Koran Bataviaasch nieuwsblad tersebut menyebutkan bangkai paus tersebut ditemukan di teluk Cilauteureun Garut. Koran tersebut memberikan rincian ukuran bangkai paus tersebut.
“Sehari sebelum kemarin, di Teluk Tjilaoeteureun di pantai selatan Preanger di Garutsche, seekor paus terdampar, panjang 26 meter, tinggi 8, dan lebar 13 meter. Monster itu sudah mati,” tulis Bataviaasch nieuwsblad, tanggal 21 Desember 1916.
Hingga saat ini Museum Zoologi Bogor masih memajang kerangka bangkai paus tersebut. Museum tersebut mencatatkan spesies paus yang kerangkanya dipajang tersebut adalah Balaenoptera musculus. Bobot hidup ikan paus biru tersebut bisa mencapai 190 ton dengan panjang maksimal bisa menembus 30 meter. Jenis mamalia laut yang terhitung paling besar di dunia tersebut menjadikan krili atau kelompok udang kecil berukurang 1-2 centimeter sebagai makanan utamanya. Paus biru bisa mengkonsumsi hingga 40 juta kril per haril
Penyematan nama sekaligus klasifikasi spesies hewan tersebut pertama kali dilakukan oleh Carl Linnaeus dalam bukunya Systema Naturae per regna tria naturae, secundum classes, ordines, genera, species, cum characteribus, differentiis, synonymis, locis pada tahun 1758. Linnaeus mengelompokkan hewan raksasa tersebut dalam kelas Mamalia dengan nama spesies Balaena musculus. Belakangan peneliti dunia menyempurnakan klasifikasi hewan tersebut dengan penamaan spesies Balaenoptera musculus untuk paus biru.

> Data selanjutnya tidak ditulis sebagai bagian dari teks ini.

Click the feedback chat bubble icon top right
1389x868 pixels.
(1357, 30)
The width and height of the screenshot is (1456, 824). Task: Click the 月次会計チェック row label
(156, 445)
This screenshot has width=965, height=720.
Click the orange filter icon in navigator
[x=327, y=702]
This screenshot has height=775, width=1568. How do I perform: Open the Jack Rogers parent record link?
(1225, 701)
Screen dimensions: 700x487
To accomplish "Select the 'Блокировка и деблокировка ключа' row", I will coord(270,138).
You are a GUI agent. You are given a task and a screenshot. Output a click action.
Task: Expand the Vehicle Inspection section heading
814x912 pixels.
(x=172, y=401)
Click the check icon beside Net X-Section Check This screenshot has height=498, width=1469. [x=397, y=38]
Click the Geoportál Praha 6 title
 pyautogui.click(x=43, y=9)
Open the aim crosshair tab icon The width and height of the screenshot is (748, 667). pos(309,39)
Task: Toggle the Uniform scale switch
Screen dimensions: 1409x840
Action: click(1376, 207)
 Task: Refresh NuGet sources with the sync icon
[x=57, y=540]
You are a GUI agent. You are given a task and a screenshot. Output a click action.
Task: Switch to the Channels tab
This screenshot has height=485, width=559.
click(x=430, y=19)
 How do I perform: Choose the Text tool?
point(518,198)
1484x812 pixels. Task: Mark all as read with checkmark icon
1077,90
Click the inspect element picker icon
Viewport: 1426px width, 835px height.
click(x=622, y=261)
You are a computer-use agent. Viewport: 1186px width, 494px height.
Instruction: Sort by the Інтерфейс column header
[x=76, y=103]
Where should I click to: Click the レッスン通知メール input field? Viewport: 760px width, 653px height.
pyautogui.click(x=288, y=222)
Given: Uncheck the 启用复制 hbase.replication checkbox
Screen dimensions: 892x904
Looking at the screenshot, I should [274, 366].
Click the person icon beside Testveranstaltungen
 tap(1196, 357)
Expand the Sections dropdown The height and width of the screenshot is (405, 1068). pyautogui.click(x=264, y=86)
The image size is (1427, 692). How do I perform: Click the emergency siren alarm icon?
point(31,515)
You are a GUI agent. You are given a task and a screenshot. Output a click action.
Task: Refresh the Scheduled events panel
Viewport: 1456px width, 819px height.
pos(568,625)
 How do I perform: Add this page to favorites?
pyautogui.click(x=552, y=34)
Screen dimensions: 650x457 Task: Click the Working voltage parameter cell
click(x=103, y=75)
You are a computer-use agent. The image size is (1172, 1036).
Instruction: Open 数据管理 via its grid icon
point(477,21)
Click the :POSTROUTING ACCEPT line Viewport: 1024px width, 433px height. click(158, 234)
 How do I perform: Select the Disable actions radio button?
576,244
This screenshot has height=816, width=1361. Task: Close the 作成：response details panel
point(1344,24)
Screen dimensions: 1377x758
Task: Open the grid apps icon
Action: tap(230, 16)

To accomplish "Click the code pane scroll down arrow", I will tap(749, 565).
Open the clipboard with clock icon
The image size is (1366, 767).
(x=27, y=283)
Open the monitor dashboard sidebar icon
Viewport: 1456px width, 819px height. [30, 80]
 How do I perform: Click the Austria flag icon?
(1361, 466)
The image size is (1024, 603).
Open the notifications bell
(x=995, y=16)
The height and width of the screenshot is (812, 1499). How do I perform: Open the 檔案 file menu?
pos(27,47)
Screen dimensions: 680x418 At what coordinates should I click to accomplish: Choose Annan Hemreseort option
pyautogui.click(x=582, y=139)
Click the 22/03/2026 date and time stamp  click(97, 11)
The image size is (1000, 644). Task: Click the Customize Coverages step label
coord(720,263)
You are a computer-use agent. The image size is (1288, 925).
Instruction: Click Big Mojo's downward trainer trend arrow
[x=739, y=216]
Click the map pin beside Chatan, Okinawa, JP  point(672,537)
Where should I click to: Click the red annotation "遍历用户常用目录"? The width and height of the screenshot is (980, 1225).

Platform The Encyclopedia of Life (EOL) yang dikembangkan Smithsonian Institution’s National Museum of Natural History tahun 2018 mendokumentasikan data teknis terkait paus biru yang dikumpulkan dari hasil penelitian di seluruh dunia. Misalnya ukuran tubuh paus biru yang pernah tercatat berjenis kelamin wanita dengan panjang 32,6 meter dan berat 190 ton.
Baca Juga: NGULIK BANDUNG: Perayaan Natal di Zaman Kolonial
NGULIK BANDUNG: Palagan Medan Prijaji di Bandung (Bagian 5)
NGULIK BANDUNG: Palagan Medan Prijaji di Bandung (Bagian 4)
NGULIK BANDUNG: Palagan Medan Prijaji di Bandung (Bagian 3)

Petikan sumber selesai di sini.